After analysis, the team validated an association between Bifidobacterium, a microorganism that is part of the lactic acid group, and the LCT gene, which provides instructions for the body to produce lactase. However, they also found an association between Bifidobacterium and two protein coding genes, RABGAP1 and R3HDM1, which are in linkage disequilibrium with LCT — these three genes are either inherited together or have a functional interaction, making it difficult to determine which of the three genes are driving the association with the Bifidobacterium, the researchers wrote.
They also identified an association in the host gene ALDH1L1 and SHA-98 bacteria, suggesting a link between the production of the carboxylate anion formate and blood pressure.

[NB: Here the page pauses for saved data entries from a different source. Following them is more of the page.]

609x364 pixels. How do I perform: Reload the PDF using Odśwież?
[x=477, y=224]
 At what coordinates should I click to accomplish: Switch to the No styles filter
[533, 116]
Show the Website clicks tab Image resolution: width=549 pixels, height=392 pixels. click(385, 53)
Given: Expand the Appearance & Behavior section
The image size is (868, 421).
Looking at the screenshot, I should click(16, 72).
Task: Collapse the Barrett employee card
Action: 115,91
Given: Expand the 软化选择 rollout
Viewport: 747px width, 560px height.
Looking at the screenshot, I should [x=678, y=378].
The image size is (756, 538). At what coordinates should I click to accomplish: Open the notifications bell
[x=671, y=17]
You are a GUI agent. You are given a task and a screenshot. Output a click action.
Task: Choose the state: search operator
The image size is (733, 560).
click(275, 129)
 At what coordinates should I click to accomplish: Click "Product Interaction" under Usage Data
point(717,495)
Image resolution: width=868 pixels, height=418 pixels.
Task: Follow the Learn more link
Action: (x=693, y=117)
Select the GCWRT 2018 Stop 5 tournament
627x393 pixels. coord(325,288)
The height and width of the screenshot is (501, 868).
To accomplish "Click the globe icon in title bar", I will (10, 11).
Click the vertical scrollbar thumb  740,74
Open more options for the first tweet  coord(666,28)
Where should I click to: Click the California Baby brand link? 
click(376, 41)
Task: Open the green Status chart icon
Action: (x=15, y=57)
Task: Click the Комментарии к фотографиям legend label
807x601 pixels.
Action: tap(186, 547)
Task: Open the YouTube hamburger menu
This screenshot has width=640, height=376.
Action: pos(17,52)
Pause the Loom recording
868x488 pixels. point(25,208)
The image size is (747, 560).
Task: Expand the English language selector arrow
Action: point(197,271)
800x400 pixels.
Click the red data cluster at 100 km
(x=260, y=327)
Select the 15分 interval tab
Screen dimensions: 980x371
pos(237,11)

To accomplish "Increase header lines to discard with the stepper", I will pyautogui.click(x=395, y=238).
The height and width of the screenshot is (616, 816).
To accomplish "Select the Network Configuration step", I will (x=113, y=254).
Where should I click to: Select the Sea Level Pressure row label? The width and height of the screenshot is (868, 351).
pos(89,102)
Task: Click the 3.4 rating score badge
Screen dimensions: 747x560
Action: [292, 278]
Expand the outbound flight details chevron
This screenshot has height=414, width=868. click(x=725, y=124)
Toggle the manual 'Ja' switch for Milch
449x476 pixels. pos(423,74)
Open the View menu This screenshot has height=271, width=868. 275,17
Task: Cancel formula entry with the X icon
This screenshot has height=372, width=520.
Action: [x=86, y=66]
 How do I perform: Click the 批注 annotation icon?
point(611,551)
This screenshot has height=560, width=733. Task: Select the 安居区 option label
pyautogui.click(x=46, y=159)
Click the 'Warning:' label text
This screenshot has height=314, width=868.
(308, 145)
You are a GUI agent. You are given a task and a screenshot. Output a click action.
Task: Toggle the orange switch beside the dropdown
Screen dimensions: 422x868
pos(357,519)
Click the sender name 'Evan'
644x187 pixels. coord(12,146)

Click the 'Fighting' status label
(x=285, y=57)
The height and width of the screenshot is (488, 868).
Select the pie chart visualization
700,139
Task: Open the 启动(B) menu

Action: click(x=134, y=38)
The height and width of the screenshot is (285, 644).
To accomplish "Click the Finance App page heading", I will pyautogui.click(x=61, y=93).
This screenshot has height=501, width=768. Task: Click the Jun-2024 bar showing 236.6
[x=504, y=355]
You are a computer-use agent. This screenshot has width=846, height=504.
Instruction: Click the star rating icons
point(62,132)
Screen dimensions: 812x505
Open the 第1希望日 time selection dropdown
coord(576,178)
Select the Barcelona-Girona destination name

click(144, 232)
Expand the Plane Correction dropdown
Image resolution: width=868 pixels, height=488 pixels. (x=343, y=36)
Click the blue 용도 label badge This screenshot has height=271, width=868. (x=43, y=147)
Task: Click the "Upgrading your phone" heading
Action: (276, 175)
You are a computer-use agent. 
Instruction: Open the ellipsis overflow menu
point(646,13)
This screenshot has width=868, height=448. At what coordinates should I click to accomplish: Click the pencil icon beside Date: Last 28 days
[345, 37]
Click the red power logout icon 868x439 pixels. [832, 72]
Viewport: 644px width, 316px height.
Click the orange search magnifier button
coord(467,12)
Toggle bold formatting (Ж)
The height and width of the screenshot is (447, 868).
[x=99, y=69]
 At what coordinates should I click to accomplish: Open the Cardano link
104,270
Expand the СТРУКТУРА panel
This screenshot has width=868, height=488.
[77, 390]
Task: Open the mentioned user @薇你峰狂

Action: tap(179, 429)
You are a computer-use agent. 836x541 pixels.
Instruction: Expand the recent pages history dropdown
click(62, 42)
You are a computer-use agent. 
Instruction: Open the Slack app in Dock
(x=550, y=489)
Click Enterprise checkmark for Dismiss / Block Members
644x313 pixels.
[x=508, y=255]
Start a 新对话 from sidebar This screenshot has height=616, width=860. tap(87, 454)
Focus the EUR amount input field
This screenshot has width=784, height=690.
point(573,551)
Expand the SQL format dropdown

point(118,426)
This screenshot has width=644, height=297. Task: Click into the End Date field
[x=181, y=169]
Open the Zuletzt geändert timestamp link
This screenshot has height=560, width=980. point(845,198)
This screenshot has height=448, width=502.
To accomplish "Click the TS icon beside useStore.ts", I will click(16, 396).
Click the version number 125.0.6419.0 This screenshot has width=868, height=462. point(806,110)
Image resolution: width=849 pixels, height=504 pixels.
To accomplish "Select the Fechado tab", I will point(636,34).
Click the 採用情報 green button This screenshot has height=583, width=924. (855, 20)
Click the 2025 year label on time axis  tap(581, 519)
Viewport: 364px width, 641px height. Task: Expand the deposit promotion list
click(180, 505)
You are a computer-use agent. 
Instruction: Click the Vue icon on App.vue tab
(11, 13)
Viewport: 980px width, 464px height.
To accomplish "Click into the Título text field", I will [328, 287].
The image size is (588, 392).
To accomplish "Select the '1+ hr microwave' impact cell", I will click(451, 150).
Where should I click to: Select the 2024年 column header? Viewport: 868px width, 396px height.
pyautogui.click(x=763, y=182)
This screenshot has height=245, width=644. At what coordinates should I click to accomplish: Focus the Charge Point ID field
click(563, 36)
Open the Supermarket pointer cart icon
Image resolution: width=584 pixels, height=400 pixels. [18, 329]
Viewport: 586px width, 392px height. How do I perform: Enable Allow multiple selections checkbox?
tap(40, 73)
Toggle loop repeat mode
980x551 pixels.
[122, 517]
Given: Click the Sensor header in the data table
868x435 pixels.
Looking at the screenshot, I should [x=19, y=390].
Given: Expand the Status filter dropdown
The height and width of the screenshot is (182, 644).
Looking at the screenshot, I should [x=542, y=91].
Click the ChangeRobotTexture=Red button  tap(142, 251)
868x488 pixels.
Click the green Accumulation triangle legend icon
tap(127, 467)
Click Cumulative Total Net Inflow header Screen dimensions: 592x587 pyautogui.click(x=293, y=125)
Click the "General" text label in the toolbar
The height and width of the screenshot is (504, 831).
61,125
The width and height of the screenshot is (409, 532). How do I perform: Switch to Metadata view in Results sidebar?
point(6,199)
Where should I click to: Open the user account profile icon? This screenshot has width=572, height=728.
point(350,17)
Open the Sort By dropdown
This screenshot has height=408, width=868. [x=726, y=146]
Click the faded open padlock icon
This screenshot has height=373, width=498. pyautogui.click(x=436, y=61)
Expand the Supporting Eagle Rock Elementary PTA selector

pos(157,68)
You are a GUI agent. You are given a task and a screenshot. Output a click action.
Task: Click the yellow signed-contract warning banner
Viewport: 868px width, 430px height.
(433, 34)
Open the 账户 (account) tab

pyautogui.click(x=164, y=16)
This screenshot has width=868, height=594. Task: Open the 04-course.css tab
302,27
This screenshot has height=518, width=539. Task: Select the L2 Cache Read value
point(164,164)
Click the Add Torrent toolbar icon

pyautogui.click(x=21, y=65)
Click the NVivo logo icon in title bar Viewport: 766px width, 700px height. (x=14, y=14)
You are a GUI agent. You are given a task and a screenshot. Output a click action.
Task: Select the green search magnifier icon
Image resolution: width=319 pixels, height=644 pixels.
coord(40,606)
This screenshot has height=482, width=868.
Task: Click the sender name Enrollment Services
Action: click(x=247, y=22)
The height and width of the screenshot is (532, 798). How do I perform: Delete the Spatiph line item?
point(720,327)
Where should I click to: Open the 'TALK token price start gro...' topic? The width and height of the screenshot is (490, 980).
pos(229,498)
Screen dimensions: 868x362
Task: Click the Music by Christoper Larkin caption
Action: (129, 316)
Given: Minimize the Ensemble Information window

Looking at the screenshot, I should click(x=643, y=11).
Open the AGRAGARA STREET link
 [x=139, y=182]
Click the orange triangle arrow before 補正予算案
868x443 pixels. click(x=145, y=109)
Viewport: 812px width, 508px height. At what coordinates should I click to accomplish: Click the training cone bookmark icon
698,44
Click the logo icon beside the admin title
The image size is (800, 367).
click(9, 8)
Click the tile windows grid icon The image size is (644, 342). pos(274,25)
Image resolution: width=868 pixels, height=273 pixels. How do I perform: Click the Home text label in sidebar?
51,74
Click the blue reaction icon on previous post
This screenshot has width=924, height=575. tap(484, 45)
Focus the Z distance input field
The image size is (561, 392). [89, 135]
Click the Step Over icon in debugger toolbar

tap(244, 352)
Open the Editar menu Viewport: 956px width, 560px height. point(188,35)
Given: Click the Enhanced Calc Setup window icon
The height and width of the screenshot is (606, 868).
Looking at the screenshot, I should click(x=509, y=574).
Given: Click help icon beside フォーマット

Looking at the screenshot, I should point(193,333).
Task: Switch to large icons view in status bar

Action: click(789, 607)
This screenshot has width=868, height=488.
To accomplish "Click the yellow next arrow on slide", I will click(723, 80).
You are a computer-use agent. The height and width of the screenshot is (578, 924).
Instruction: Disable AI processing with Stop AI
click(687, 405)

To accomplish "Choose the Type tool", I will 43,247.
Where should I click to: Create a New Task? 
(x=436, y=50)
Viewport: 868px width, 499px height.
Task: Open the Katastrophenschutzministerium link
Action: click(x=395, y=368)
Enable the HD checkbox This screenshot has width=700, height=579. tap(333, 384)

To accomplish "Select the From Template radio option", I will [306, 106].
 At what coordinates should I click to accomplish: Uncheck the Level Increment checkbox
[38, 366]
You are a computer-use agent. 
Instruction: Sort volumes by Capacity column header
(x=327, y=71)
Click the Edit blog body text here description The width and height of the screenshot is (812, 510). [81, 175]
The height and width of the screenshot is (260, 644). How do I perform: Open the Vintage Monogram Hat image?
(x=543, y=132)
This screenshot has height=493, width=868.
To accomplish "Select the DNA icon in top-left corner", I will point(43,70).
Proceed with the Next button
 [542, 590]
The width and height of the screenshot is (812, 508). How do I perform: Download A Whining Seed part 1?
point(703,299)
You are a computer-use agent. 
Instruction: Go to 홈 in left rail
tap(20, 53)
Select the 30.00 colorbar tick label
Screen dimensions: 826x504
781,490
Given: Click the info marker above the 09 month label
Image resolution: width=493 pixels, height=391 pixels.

Ley and her colleagues also found microbes associated with several other genes. The researchers found that olfactory receptor gene OR6A2 has been associated with Erysipelotrichaceae bacteria, microorganisms that have been linked to cholesterol metabolism. The CD36 gene, involved in a variety of long-chain fatty acid tasting on the tongue, was associated with Blautia, a bacteria group that metabolizes H2/CO2 and reduces total gas volume in the colon. The researchers also detected an association between genes SMB53 and variants in GNA12, both involved in barrier defense that help fight infections, with ulcerative colitis.
"The overall numbers in this study were still small for genome-wide association analysis, but they help validate some of the findings we've seen in smaller studies," Ley said in the statement. Some earlier findings have noted that several other types of bacteria are also heritable, but specific gene associations connected to those microorganisms were not found in this study.
The researchers also wrote in their paper that the gene-microbe findings still need to be validated across multiple studies, but these results do support incorporating diet and microbiome data in studies involving disease-susceptibility assessment. "This type of study opens up many questions, but doesn't give us a lot of answers yet," Ley said. "It gives us lots of ideas to study."